Atrial tachycardia occurs when the atrial rate exceeds 100 bpm and the origin of electrical activity is within the atrium but outside the sinus node. Paroxysmal atrial tachycardia (PAT), especially with second-degree AV block (PAT with block) classically is associated with digitalis toxicity.
Multifocal atrial tachycardla often is associated with chronic obstructive pulmonary disease and heart failure (HF) and may be potentiated by concomitant therapy with theophylline. Therapy is targeted at the underlying pathophysiologic process.
The ECG typically reveals an atrial rate of 100-200 bpm and may be observed to increase and decrease over time. The P waves have an abnormal configuration and axis, the PR interval depends on the atrial rate, and the QRS pattern is either normal or reflects aberrant conduction secondary to the increased rate.

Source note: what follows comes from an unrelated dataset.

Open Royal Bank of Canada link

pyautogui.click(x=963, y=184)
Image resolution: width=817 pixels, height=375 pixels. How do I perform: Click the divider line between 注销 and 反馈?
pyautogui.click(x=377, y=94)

PAT with block in the setting of digitalis therapy should be treated by discontinuing digitalis and maintaining normal serum potassium levels. If refractory and symptomatic, treatment with digoxin antibodies and (if necessary) with lidocaine, propranolol, or phenytoin should be considered.
In clinical situations not associated with digitalis toxicity calcium channel antagonists, beta-adrenergic antagonists, or digitalis may be used to slow the ventricular response rate.
If atrial tachycardia persists, class Ia, Ic, or III agents can be added. Unifocal or re-entrant atrial tachycardias often can be eliminated permanently with radiofrequency catheter or surgical ablation.